This is a little contentious though so let's just agree on this. *Guilliman trusts Ferrus, Sanguinius, Russ, and Dorn more than the Lion and the others.* No one can deny that statement. As to why? I have no idea... I never really got the idea that Guilliman was close to Ferrus. Then again, we don't know too much about the relationships between most brothers. With 20 brothers, it would be crazy trying to see what each brother thought of each other brother.


----------



## Words_of_Truth

gen.ahab said:


> If you are not doing that then show me where it explicitly states that anyone not on that list was thought untrustworthy by Guilliman.





sadLor said:


> It seems people are arguing semantics. If you can't completely trust someone, then they are unreliable. That's the definition of the word. Obviously, there are varying levels of unreliability and it's very possible the Lion is 5th on the list in that Guilliman can depend on the Lion 99% of the time. But if you can't depend on someone 100% of the time, then they are, however barely, unreliable. Put it this way, if we go to war together and I have your back 99 days out of 100... would you still completely trust me?
> 
> And no, there isn't other reasons why someone isn't on that list. Guilliman makes it black and white. They ones on the list are *the ones he can mostly truly depend on to do what they were made to do.* That's as clear cut a definition as you can get.
> 
> This is a little contentious though so let's just agree on this. *Guilliman trusts Ferrus, Sanguinius, Russ, and Dorn more than the Lion and the others.* No one can deny that statement. As to why? I have no idea... I never really got the idea that Guilliman was close to Ferrus. Then again, we don't know too much about the relationships between most brothers. With 20 brothers, it would be crazy trying to see what each brother thought of each other brother.

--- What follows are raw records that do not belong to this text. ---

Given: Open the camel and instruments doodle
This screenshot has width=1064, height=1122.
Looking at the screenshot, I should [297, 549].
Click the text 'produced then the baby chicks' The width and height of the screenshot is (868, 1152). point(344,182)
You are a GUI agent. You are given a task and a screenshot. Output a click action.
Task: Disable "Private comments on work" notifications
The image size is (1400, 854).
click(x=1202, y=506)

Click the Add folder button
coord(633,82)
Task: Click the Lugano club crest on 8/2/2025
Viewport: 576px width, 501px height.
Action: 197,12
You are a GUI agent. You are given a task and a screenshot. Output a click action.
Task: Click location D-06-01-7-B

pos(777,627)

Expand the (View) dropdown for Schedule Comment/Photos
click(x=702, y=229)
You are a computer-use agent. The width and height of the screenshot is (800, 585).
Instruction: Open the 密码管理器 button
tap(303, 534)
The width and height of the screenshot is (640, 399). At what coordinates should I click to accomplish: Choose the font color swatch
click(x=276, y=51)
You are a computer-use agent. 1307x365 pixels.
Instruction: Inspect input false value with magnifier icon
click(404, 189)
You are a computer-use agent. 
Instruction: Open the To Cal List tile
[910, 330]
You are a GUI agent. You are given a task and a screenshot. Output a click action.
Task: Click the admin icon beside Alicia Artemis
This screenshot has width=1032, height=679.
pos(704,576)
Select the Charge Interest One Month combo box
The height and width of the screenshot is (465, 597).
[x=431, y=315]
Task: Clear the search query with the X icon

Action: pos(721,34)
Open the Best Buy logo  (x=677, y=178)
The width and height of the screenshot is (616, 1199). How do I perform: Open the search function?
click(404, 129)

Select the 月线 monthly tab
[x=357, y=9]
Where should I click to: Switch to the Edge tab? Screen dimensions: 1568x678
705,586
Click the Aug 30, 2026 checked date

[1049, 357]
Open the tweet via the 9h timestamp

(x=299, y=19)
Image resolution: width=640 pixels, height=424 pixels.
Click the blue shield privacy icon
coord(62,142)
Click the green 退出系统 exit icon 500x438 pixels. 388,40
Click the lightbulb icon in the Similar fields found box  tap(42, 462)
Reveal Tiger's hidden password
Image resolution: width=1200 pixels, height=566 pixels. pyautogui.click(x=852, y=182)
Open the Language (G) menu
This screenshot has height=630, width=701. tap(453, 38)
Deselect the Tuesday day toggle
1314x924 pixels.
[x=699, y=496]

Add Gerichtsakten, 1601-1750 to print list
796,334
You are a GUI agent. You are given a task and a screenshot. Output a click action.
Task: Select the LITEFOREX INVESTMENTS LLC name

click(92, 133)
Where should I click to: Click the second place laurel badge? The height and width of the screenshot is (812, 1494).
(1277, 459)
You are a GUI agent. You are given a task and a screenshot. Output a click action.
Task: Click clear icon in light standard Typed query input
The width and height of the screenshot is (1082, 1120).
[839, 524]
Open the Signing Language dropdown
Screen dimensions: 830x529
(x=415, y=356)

Exactly, he only trusts those four 100% thus anyone else isn't 100% reliable from Guilliman's point of view.


----------



## Angel of Blood

ckcrawford said:


> I see what you are saying. In my opinion, I think that list is very weird. And I'm surprised Dan chose those four. Because it hardly mentions any of the legions that had _awesomeness_ on their record. I can see Dorn. But not the others.


Well the Blood Angels were the Emperors honor guard Legion, got to stand for something. And the Space Wolves reputation speaks for themselves.

I still don't see this view everyone has of The Lion, people still seem to insist on basing opinions of him off Astelan. From the novels he doesn't seem to be any more secretive than the other Primarchs, certainly less secretive than Corax, Alpharius, even Magnus and Russ in their own way. All of them are highly ambitious, he may be up there, but the likes of Horus(obviously) and Guilliman are right up there with him. I certainly don't see him as being particularly cold and aloof as people seem to think, especially when you compare him to say Perturabo and Mortarion. As for lacking charisma, he seems to do just fine with his Legion, hell he had one of the highest victory count of the Crusade, must be pretty damn inspirational to do so. Again plenty of other Primarchs show just as much(or little if thats what you believe) charisma as Jonson, alot even less.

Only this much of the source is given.